Most of us not only understood, but sympathized. Who among us can honestly say we would never respond in similar fashion if it were us in that situation? Shock and fear makes a person say and do things they wouldn’t under ordinary circumstances.


But Sen. Rubio - a man not exactly known for being one of our finest orators, and whose most important contribution to future history books will be the fact that he was one of the 16 major GOP candidates who  lost the 2016 presidential nomination to Donald Trump, of all people -  said not one word about this latest American mass killing. Instead, he sent out a message on Twitter criticizing San Felice for uttering the expletive.


Yeah, Marco, THAT’S the REAL problem, isn’t it? 

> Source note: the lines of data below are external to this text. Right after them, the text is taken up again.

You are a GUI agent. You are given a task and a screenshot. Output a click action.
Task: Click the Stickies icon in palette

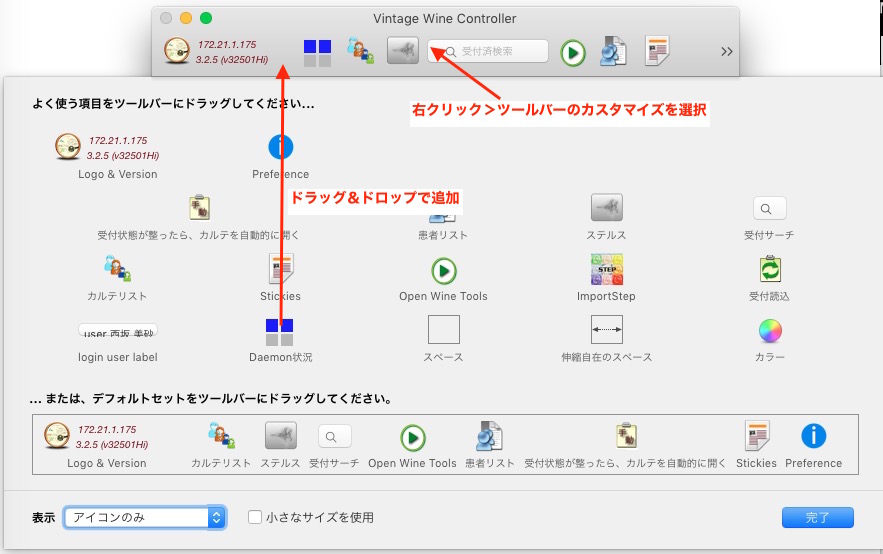[x=281, y=270]

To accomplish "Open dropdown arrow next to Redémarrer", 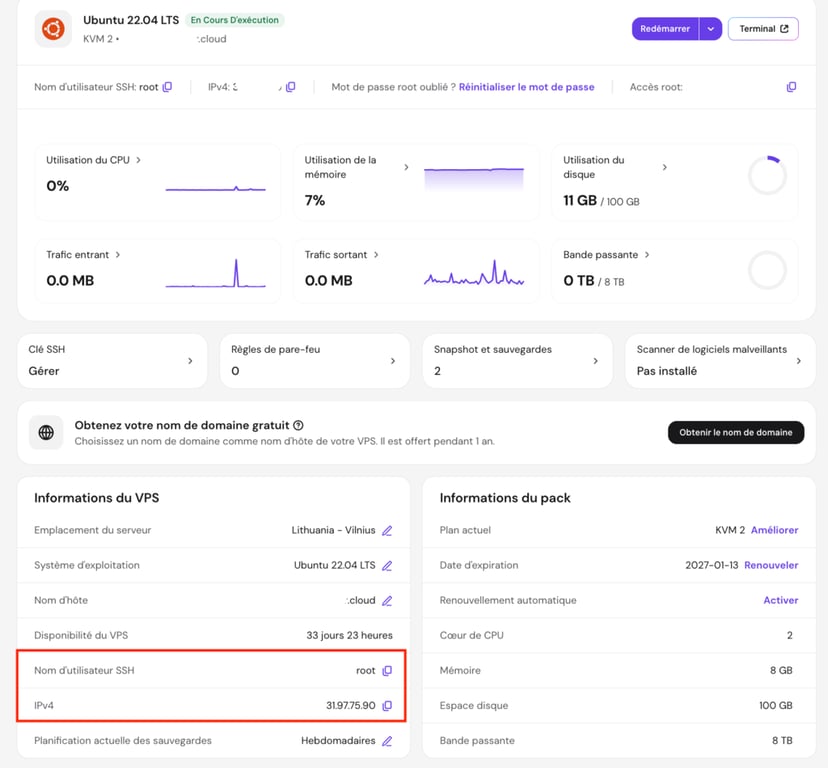I will pos(711,29).
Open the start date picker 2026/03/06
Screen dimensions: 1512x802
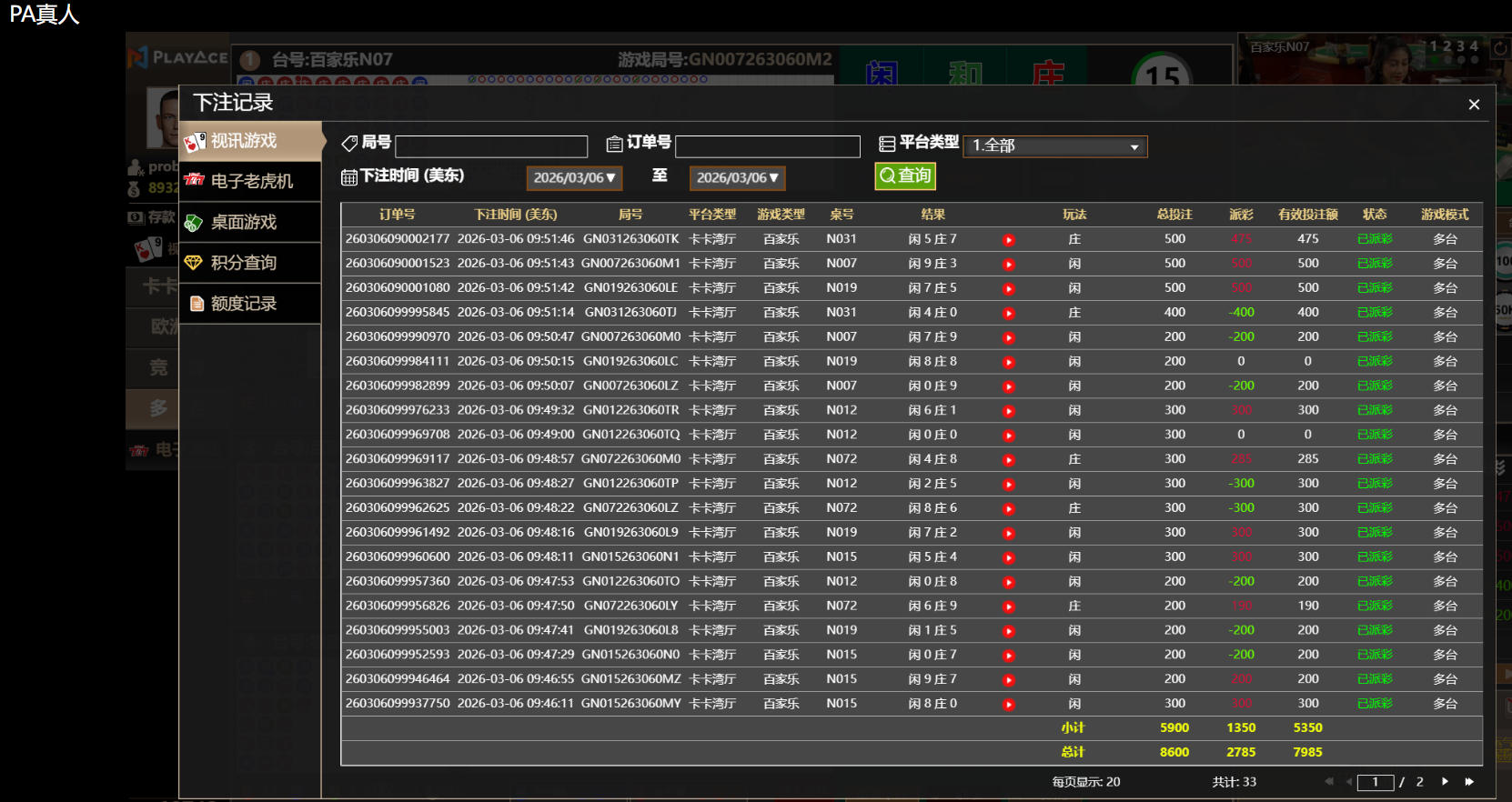(x=574, y=178)
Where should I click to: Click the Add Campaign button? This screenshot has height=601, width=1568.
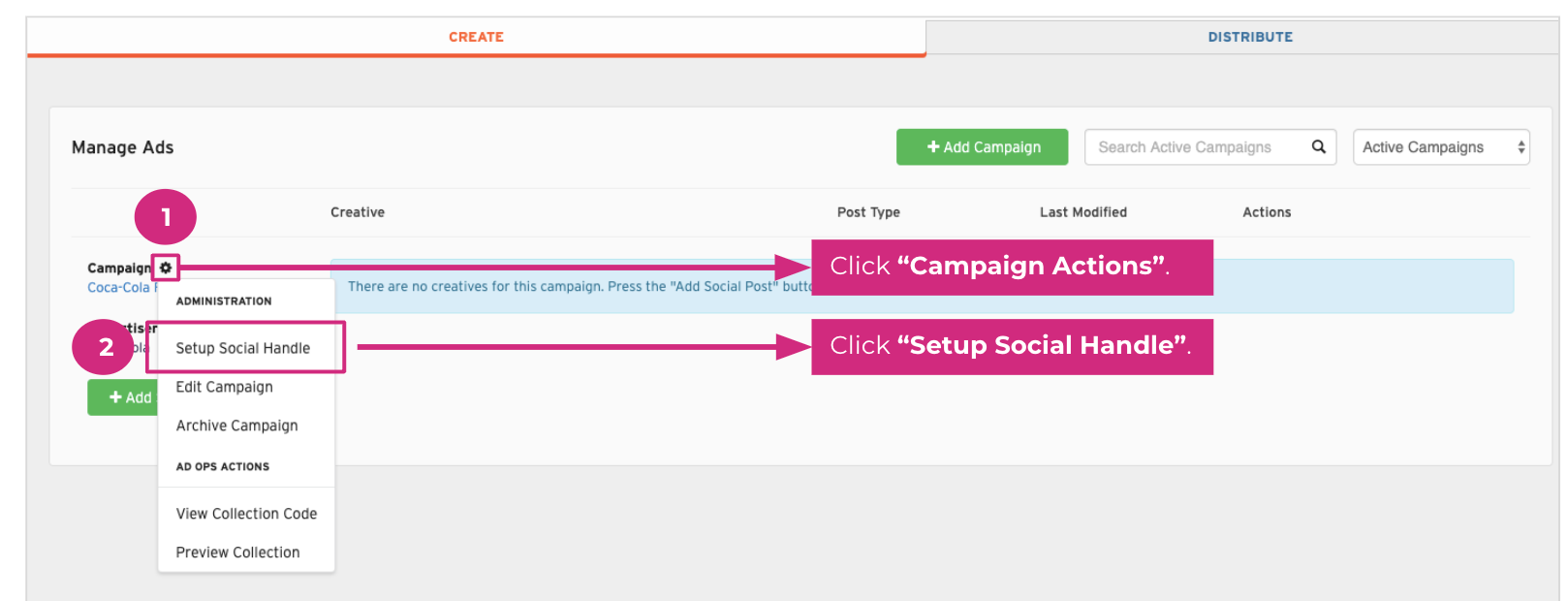point(982,147)
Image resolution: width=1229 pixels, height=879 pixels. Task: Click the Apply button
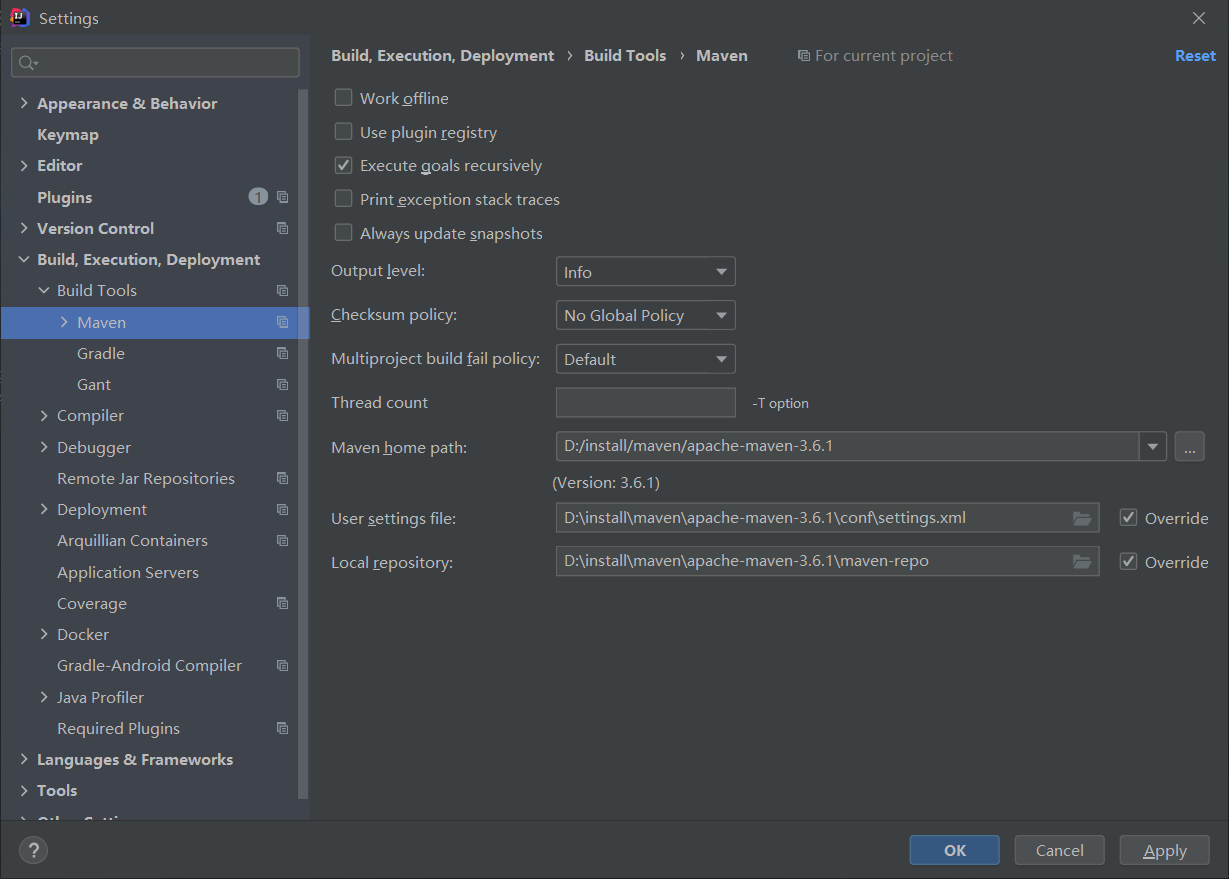click(1165, 850)
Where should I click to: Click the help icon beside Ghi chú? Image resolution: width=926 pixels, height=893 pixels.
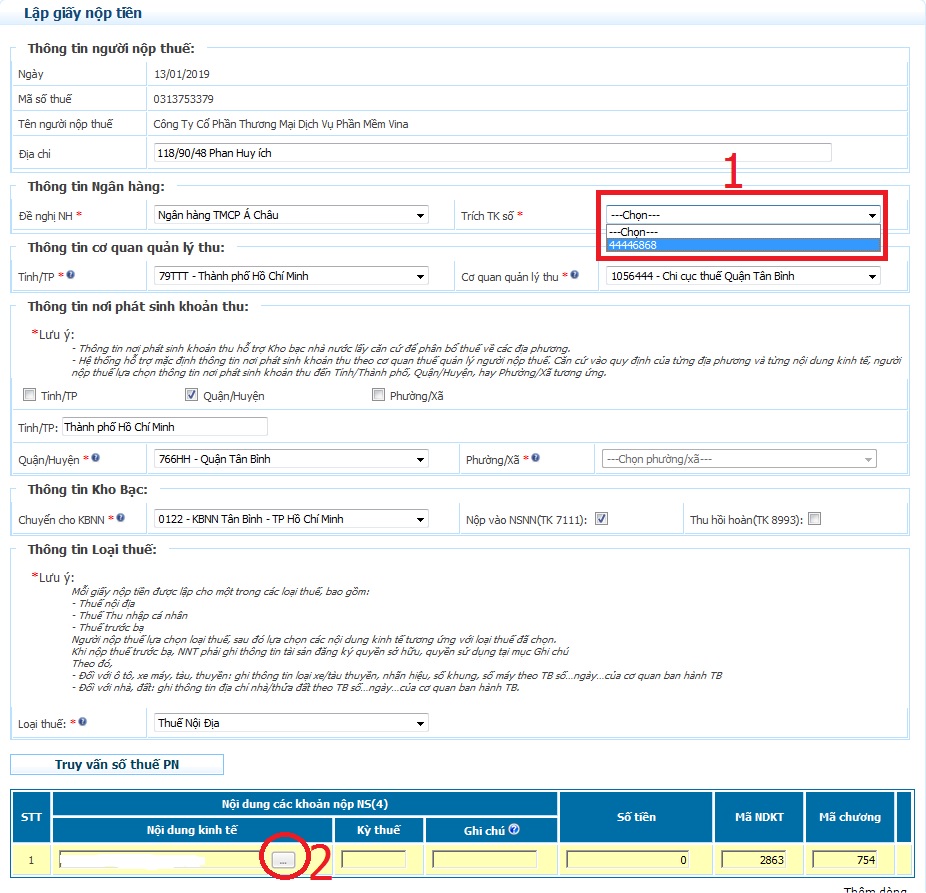pyautogui.click(x=514, y=828)
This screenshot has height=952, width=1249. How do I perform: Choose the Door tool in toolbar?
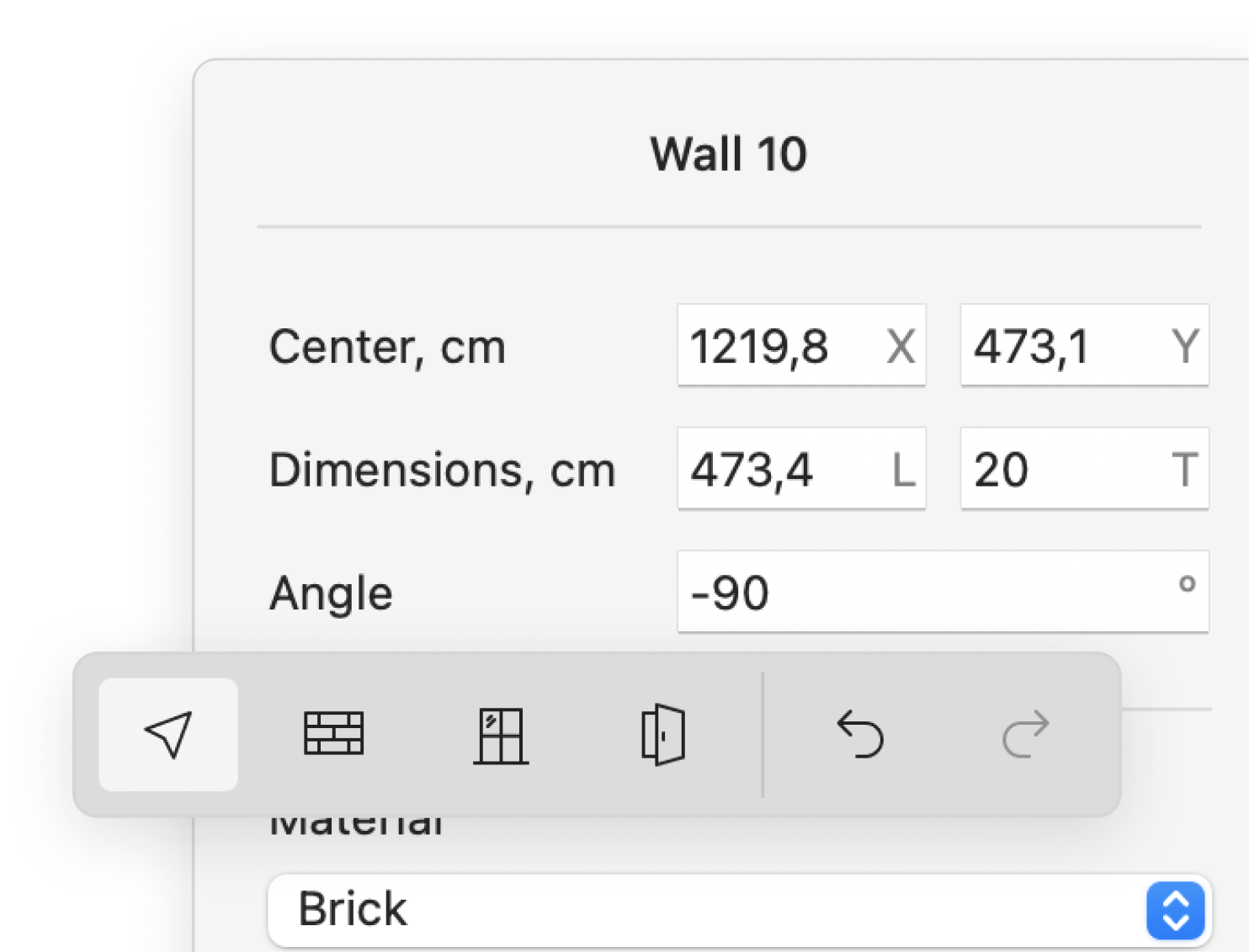pyautogui.click(x=663, y=735)
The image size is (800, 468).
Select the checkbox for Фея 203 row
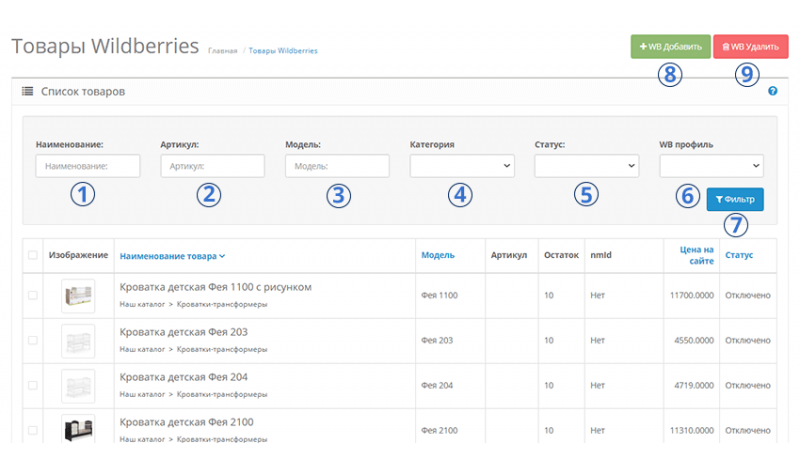[x=33, y=340]
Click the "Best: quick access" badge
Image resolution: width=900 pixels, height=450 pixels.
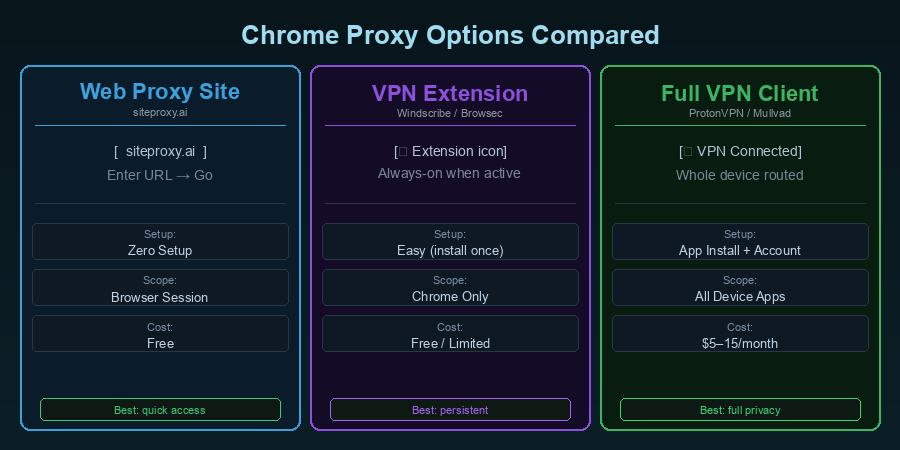click(x=160, y=410)
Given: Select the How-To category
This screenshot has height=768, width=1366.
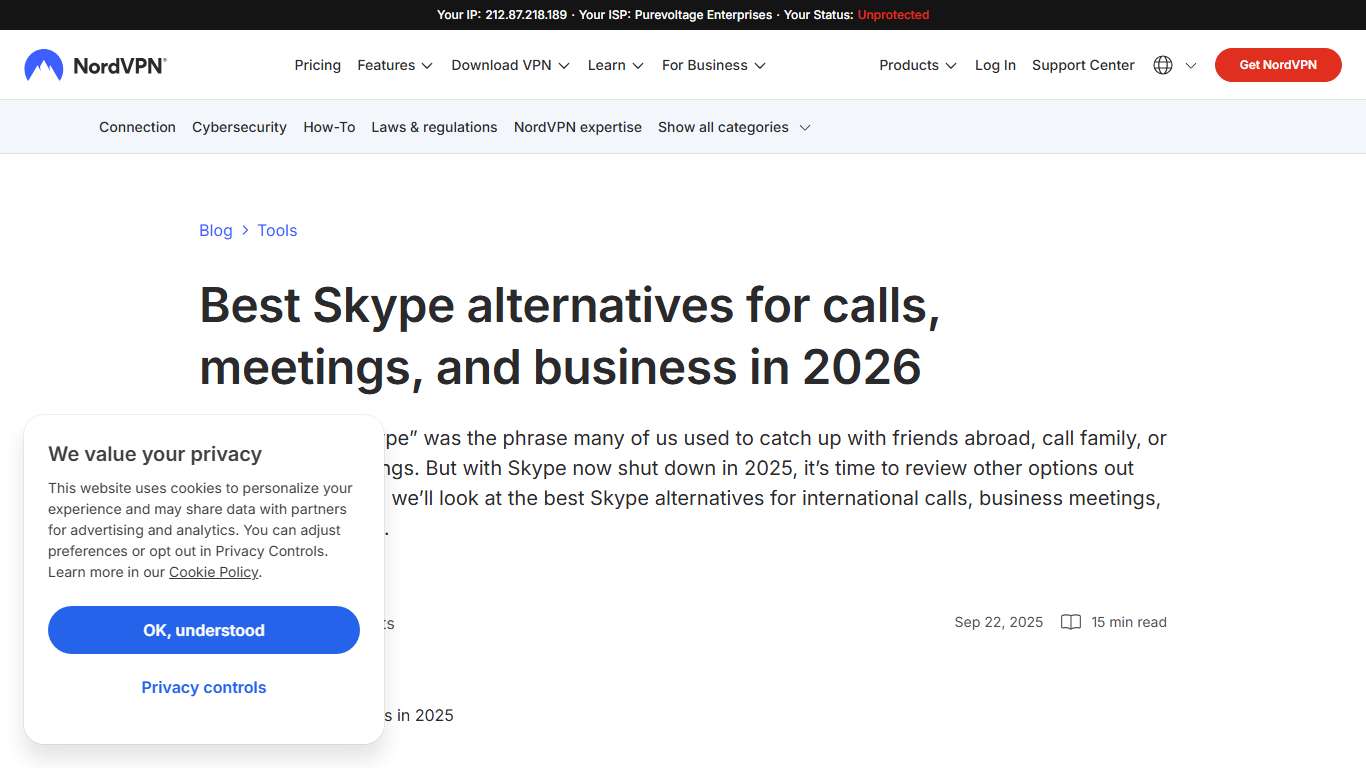Looking at the screenshot, I should pyautogui.click(x=328, y=127).
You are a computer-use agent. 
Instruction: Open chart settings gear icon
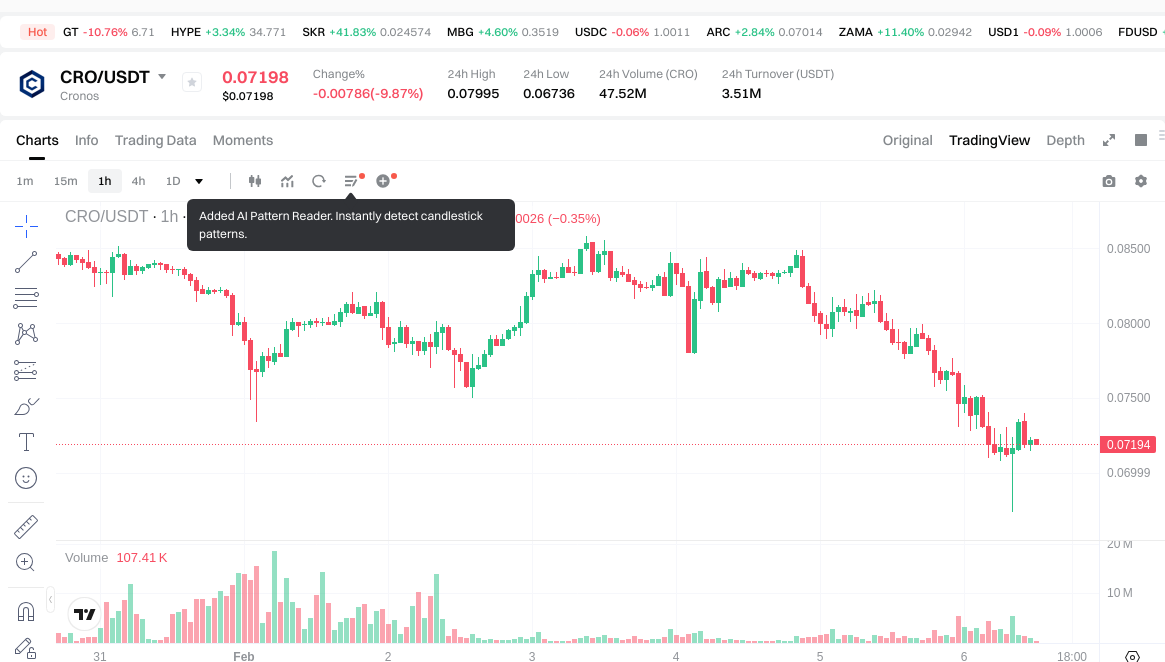coord(1140,181)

And what of the man who so embarassed Sen. Rubio and those 15 other candidates? Before heading out for another weekend of golf, the president stood before the cameras and told us that the deaths of these five newspaper employees “shocked the conscience of our nation,” and that journalists should be “free from the fear of being violently attacked while doing their job.”


And so, at long last, there was finally something upon which the current occupant of the White House and I actually do agree. 


But the words still rang a little hollow, coming as they did from a president who, at a rally just days before, repeated his previous accusations that journalists are the “enemies of America.”


A man who started referring to journalists as “traitors” long before the election, and who has repeatedly encouraged supporters to demonstrate hatred towards those of us who, in the early days of America, were lauded by none other than Thomas Jefferson - who famously had his own love-hate relationship with the press of his day - as being perhaps the most important component of the nation he helped to create.


“Our liberty depends on the freedom of the press, and that cannot be limited without being lost,” Jefferson said. No truer words were ever spoken. 


And most presidents, even those who often battled with the press, have understood this. Even Richard Nixon, at the height of the Watergate scandal, never exhibited - at least in public -  the brand of open hostility towards the free press that has been the hallmark of our current president.


“By the way, I hate some of these people,” the president has said about reporters. And it shows.


In the hours that immediately followed last week’s shooting, there was much discussion on social media regarding whether or not the perpetrator may have been a Trump supporter. That was to be expected, I suppose, given the current climate in this country.


And even with the understanding that the gunman had a long-standing grudge against the paper he attacked, I for one can’t help thinking that, yes, the president’s encouragement to hate the media did in some way contribute to the madness this time.